Just a Man on the Road
The joie de vivre had disappeared from view. It had gone underground. Like cattle before a storm, it scampered along the edge of disaster, dodging a dreary cloud here, fleeing a funnel cloud there. The dust exploded at the front, and the joie disappeared in a head of darkness, but it always seemed to be able to resurface, leaving only a dirty crust on the joie, a crust which in different times ought to have been of little consequence.
But perhaps that is to give cattle too much credit. Cattle don’t know that a storm is coming until the chill of dropping pressure hits them in the face.
But perhaps that is to give man too much credit.
The oceans are still a wilderness for man, perhaps as much a frontier as the outer reaches of our solar system. In fact, a few years ago, one of our satellites made a close approach to Pluto, so in a sense we’ve actually done better at exploring 6 billion kilometers away than we have 11 kilometers of the oceans’ depths. They are so vast, so deep, so uninhabitable for man. Deep sea creatures; reefs; vast mountain ranges, including the tallest mountains in the world, with volcanoes erupting into the water, turning it to steam in the deeps; deep, deep, deep trenches; trillions of critters and plants thriving in the salt water; continent-sized ice sheets where the water is too cold to be liquid. Currents, gulf streams, el ninos, la ninas, it’s just too much for our poor frail brains to fathom! As Billy Joel would say, “I can’t take it any more!”
I’m returning to the beach, sporadically but incessantly, throughout my life. My family, particularly a daughter-in-law who shall remain nameless but nevertheless knows of whom I write, makes fun of the way I dress for the beach. Much as I am deeply penetrated by the environment, by that particular place in space and time, I do not like the sun. The sun does not always join me at the beach – I’ve enjoyed many hours on cloudy, even stormy beaches.
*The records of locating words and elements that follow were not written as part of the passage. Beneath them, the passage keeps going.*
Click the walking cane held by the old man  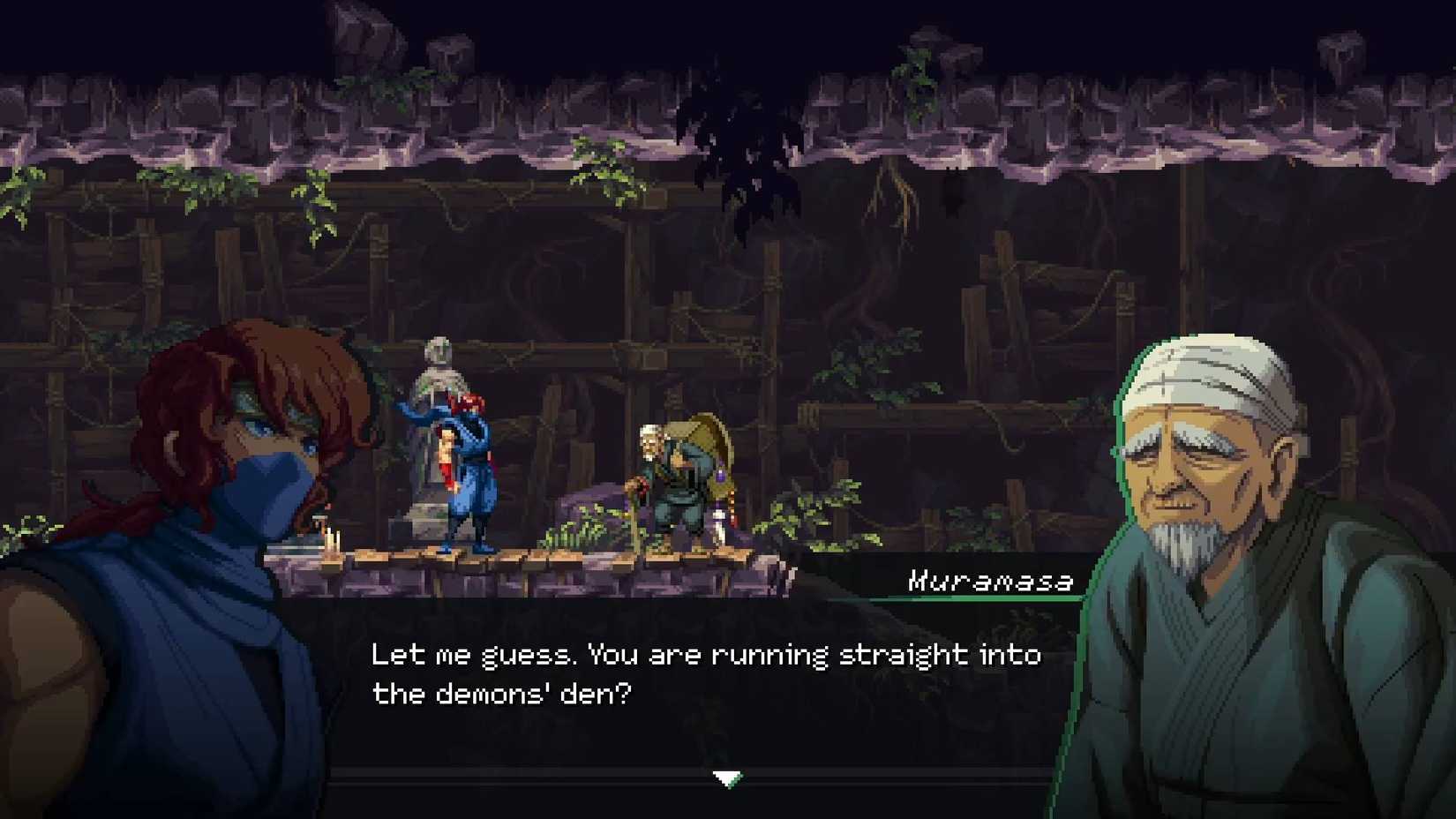point(637,512)
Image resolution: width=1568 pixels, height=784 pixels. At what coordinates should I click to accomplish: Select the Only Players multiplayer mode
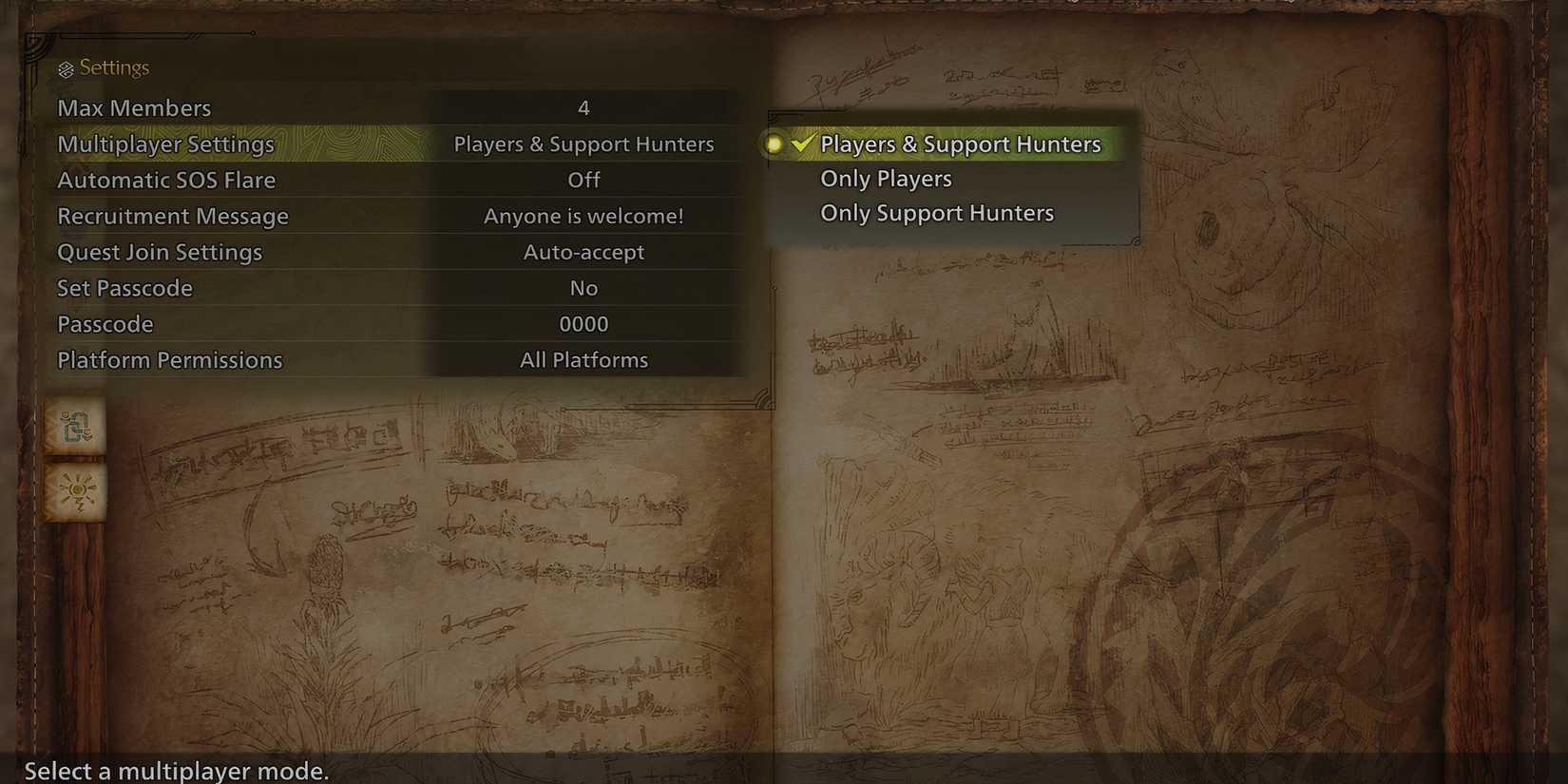(x=885, y=178)
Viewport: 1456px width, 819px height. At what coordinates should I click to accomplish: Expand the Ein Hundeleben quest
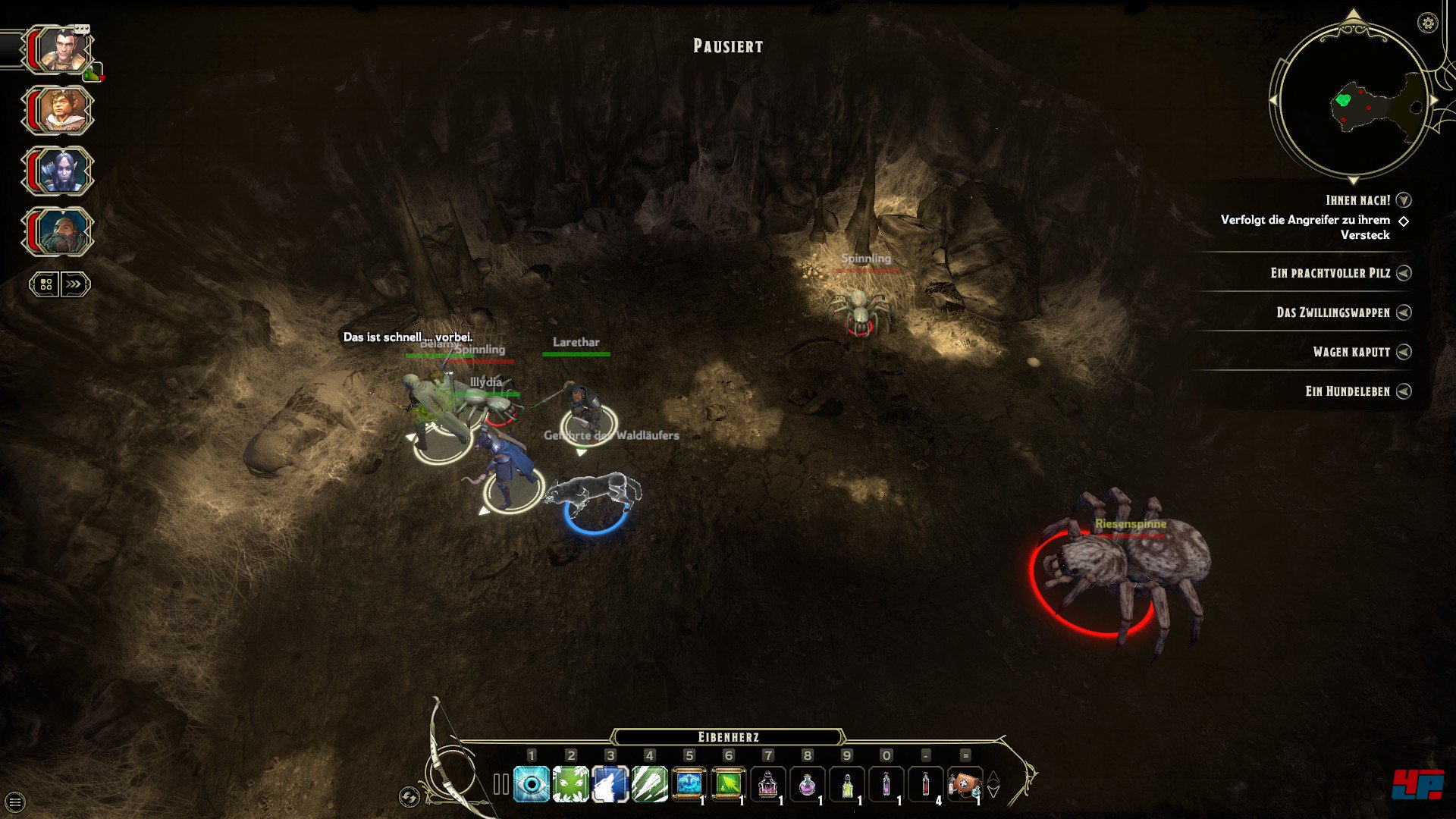point(1404,391)
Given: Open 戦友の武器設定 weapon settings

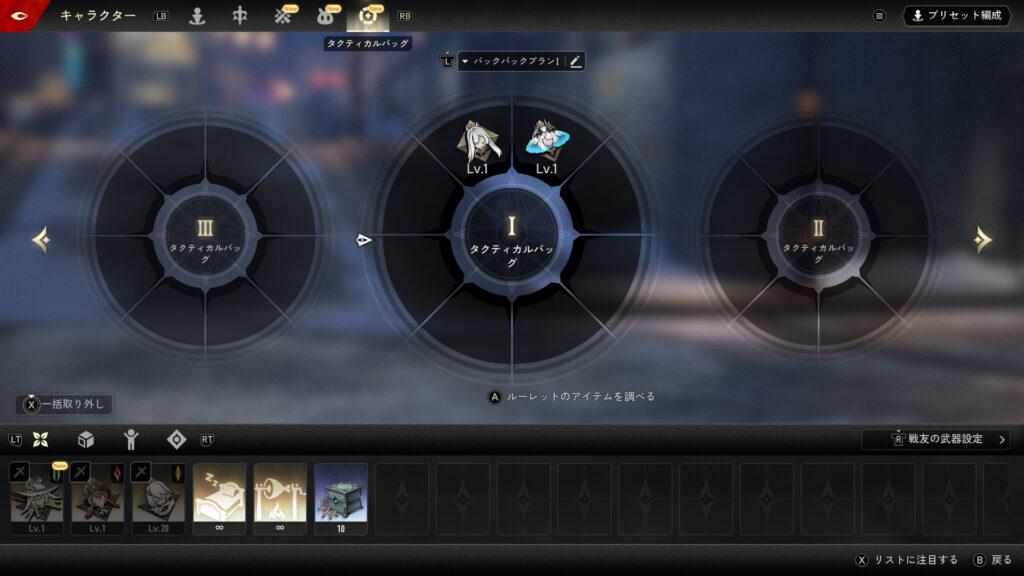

It’s the nature of family life, however, that the papa follows the family to the beach when they want to go, selection of time which I have found cannot be influenced away from the warm clear days of summer.
So I dress for the sun, long-sleeved shirt, sweat shirt preferably with a hood, swimsuit ready for the quick dip in the waves but a blanket to cover my legs, my cool guy hat (which will probably be tucked away in my casket some day, though “cool” doesn’t seem a likely attribute of people in heaven), and a towel over my head, all best further shaded under a beach umbrella. A coat of sun lotion ensures a minimum of exposure to the deadly gushtunkina ray gun we call the sun.
But the clothing also isolates me, which is part of the plan. Mind and senses forward to the sea, what I see, feel, hear, smell, and even taste is waves. Crashing waves, with no apparently discernible pattern, but with a pattern nonetheless. Some like the beach for its camaraderie, to play volleyball or marco polo, as kids play games that nobody has ever played before. Some come to swim and bodysurf and otherwise play in the water. Some actually come for the sun. But they all miss the point of aloof independent observation of fractal sensory saturation.
When I’m on the beach, I’m on the beach. Or maybe rather in the beach. Or perhaps even of the beach. I listen as I doze to the unpredictable but incessant crash of each wave, the water itself an instrument tuned with E minor as its key. As from a distance you watch a person sneeze, it is quite evident that a sneeze is coming when you see the sudden open-mouthed inhalation filling the lungs; then follows the loud climax of exhalation, so loud that even from some distance you not only see, but hear it. But close your eyes, and you will miss the prelude; deprived of the visual, your ears alone cannot hear the inhale, so you are perhaps startled by the exhale. Waves are like that. Eyes open, I watch the wave crest to a peak (Rayleigh number = 1, the line of coarsest pebbles), knowing exactly when to expect the crash in front of me. Eyes closed, I find it impossible to hear the crest. It must occur at some point in the quiet calm between the crashes, but I cannot discern the exact moment, and therefore miss the predictable moment of the crash. Like the sneeze, the crash is audibly unpredictable and perhaps startling while I listen as I doze.
I sit quite comfortably at the water’s edge, knowing that there is, in fact, a water’s edge. I often pause to wonder at the fact that the oceans are, not in the least precariously, contained within their boundaries. To be sure, every once in a while a wave will threaten to invade the private enclave under my blanket, and I waiver a little, momentarily not trusting that I have chosen a spot above the limit of those waves, only to find that the edge is still the edge. By analogy it always, always reminds me that, straying outside the limits of faith, I wander in sin, not trusting in the boundaries set before me. Why waiver I?
Each of billions of drops of water dance together. Had they thoughts, they would know they were lost in an ocean of lost drops, each seeking a place, each seeking perhaps an answer to “Where am I?” Or, “Who am I?” Like so many lost people, lost cattle, they follow aimless currents through existence not knowing that there really is a choreography to the whole thing. There really is a pattern in a “vast eternal plan,” as Tevye from “Fiddler on the Roof” would sing. We just don’t know what it is, in its uninterruptible constancy of expected seeming randomness.
Meanwhile on the shore, I must come up from the sea again because the tide is, after all, coming in. It began when the first wave wet my toes. Then I had to lift my legs and even build a little moat in the sand around me. Is the water getting closer to me, or am I getting closer to the water?
Regardless, like the cattle in a storm, my hat and I must move from the edge of this earthly ocean.